Location
- Country: Serbia

Physical characteristics
- • location: Rudnik mountain, central Serbia
- • location: village of Čukojevac, West Morava, central Serbia
- • coordinates: 43°42′32″N 20°48′05″E﻿ / ﻿43.7088°N 20.8015°E
- Length: 62 km (39 mi)
- Basin size: 617 km^{2} (238 sq mi)

Basin features
- Progression: West Morava→ Great Morava→ Danube→ Black Sea

= Gruža (river) =

The Gruža (Гружа, /sh/) is a river in central Serbia. The river is a 62 km long left tributary to the West Morava.

The Gruža originates in the central part of the Rudnik mountain, right under the mountain's main settlement, the village of Rudnik, northeast of the town of Gornji Milanovac, central Serbia. The river flows south next to the village of Majdan, around the Rudnik mountain into the Takovo region and at the village of Nevade, just few kilometers away from Gornji Milanovac, makes a sharp turn to the east.

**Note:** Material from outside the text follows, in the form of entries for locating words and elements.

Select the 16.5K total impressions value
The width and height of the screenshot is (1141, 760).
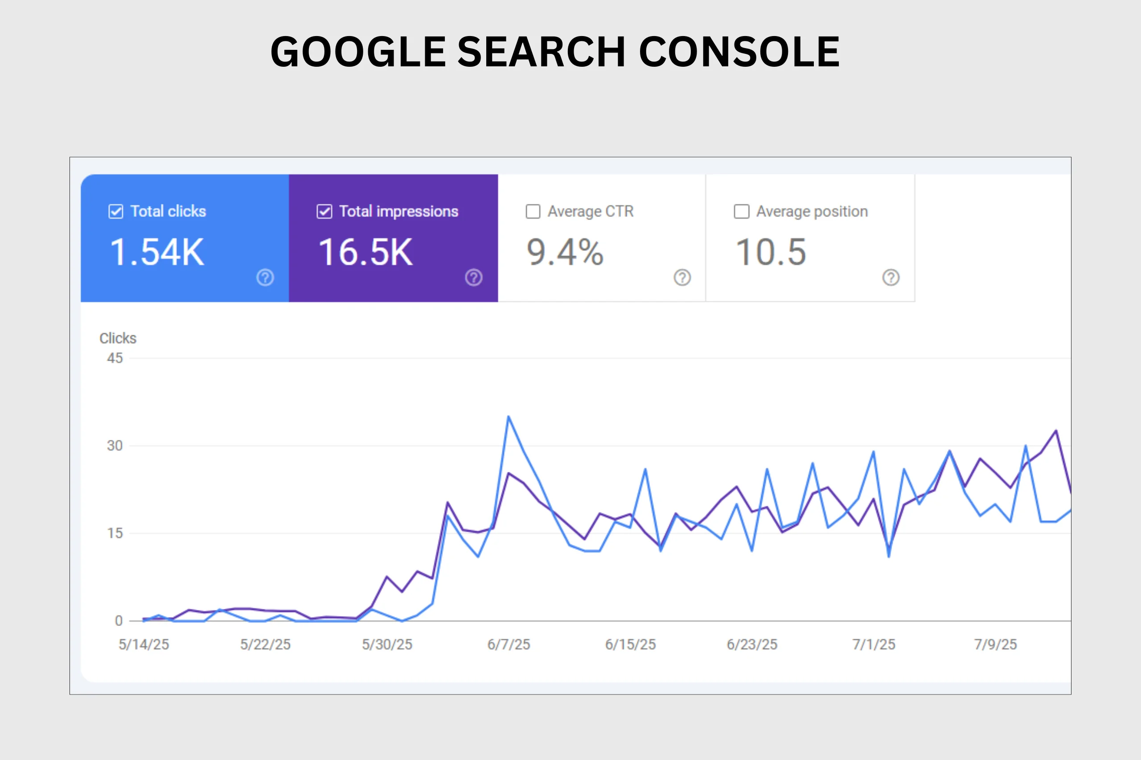tap(365, 253)
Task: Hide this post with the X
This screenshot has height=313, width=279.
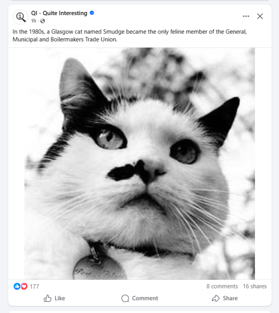Action: click(x=260, y=16)
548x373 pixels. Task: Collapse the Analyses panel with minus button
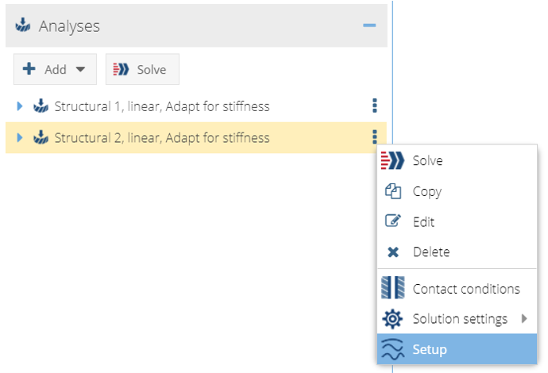coord(369,25)
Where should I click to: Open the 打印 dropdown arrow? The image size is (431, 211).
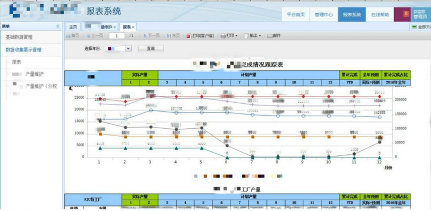click(236, 36)
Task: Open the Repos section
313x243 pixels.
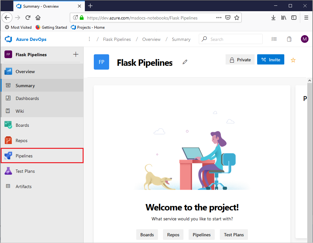Action: click(x=22, y=140)
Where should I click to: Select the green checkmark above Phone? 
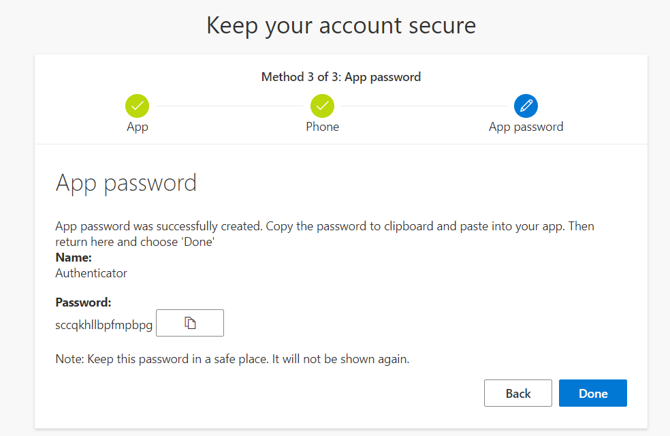(x=322, y=106)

After the villages of Vraćevšnica and Ljuljaci, the Gruža turns south into the Gruža region, a direction it will generally follow for the rest of its course. After the villages of Oplanić and Dragušnica, the river enters the depression of Gruža, a main part of its valley, situated between the mountains of Kotlenik (on the west) and Gledićke planine (on the east). Near the Gruža village, the river is dammed, creating artificial Gruža Lake, with a bridge over the middle of the reservoir.

The Gruža receives the left tributary of Kotlenjača and continues to the south next to the villages of Balosave, Guberevac, Itkovac, Milavčić and Vitanovac, before it enters the West Pomoravlje region and empties into the West Morava near the village of Čukojevac.

The Gruža drains and area of 617 km^{2}, belongs to the Black Sea drainage basin and it is not navigable.